Benchmark Stream Density
To test the maximum amount of Automated Self Checkout containers/pipelines that can run on a given system you can use the TARGET_FPS environment variable. Default is to find the container threshold over 14.95 FPS with the yolo11n.sh pipeline. You can override these values through Environment Variables.
List of EVs:
Variable | Description | Values |
---|---|---|
TARGET_FPS |
threshold value for FPS to consider a valid stream | Ex. 14.95 |
OOM_PROTECTION |
flag to enable/disable OOM checks before scaling the pipeline (enabled by default) | 1, 0 |
Note:
An OOM crash occurs when a system or application tries to use more memory (RAM) than is available, causing the operating system to forcibly terminate processes to free up memory.
IfOOM_PROTECTION
is set to 0, the system may crash or become unresponsive, requiring a hard reboot.

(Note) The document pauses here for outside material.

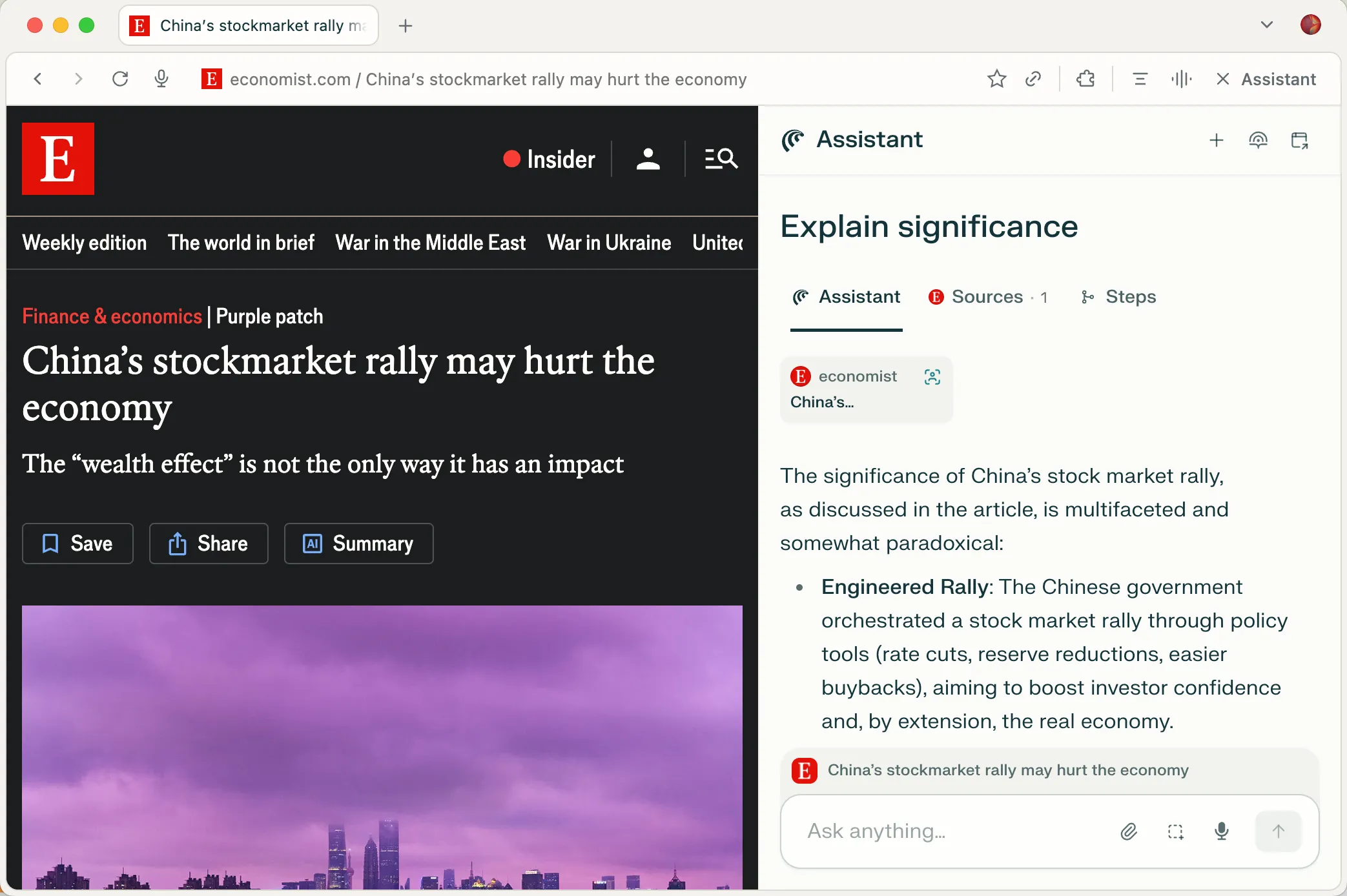The image size is (1347, 896).
Task: Attach a file using paperclip icon
Action: [1129, 831]

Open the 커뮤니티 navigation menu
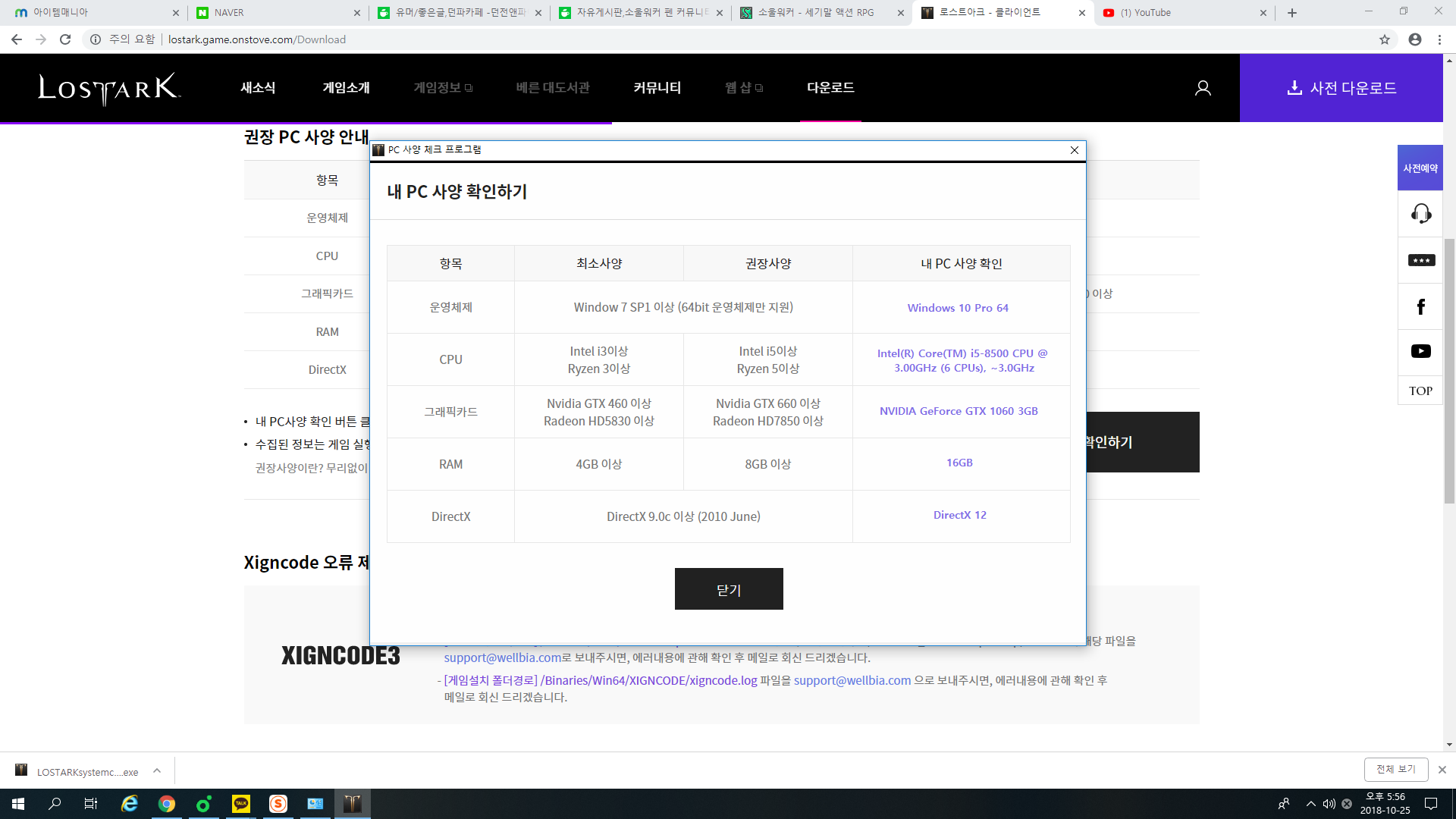coord(657,88)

make benchmark-stream-density
You can check the output results for performance metrics in the results
folder at the root level. Also, the stream density script will output the results in the console:
Total averaged FPS per stream: 15.210442307692306 for 26 pipeline(s)

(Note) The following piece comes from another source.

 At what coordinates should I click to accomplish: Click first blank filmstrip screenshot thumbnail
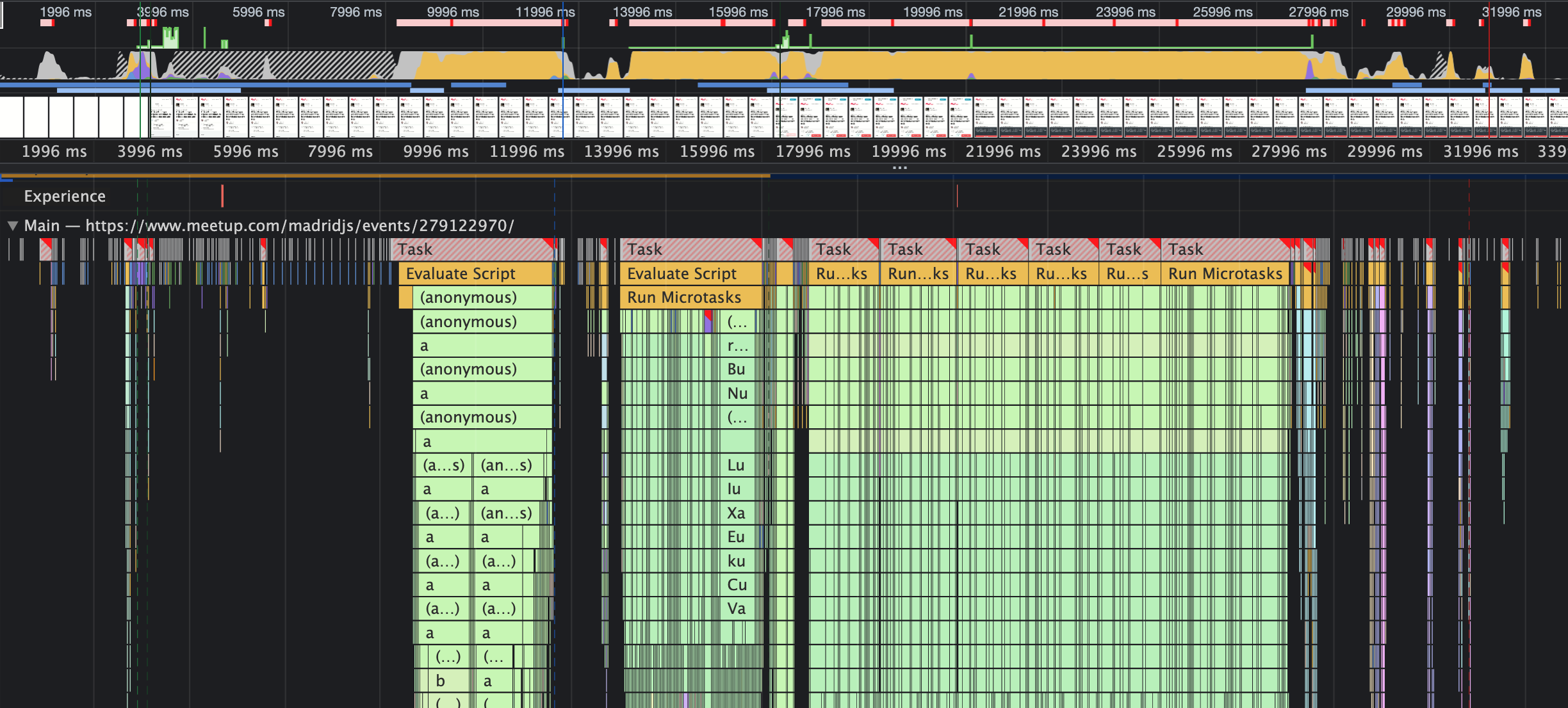(12, 117)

Change the Target FPS value:
make TARGET_FPS=13.5 benchmark-stream-density
Environment variable overrides can also be added to the command
make PIPELINE_SCRIPT=yolo11n_effnetb0.sh TARGET_FPS=13.5 benchmark-stream-density
Alternatively you can directly call the benchmark.py. This enables you to take advantage of all performance tools parameters. More details about the performance tools can be found HERE
cd performance-tools/benchmark-scripts && python benchmark.py --compose_file ../../src/docker-compose.yml --target_fps 14
Plot Utilization Graphs
After running a benchmark, you can generate a consolidated CPU, NPU, and GPU usage graph based on the collected logs using:
make plot-metrics
plot_metrics.png
) under the benchmark
directory, showing:
🧠 CPU Usage Over Time
⚙️ NPU Utilization Over Time
🎮 GPU Usage Over Time for each device found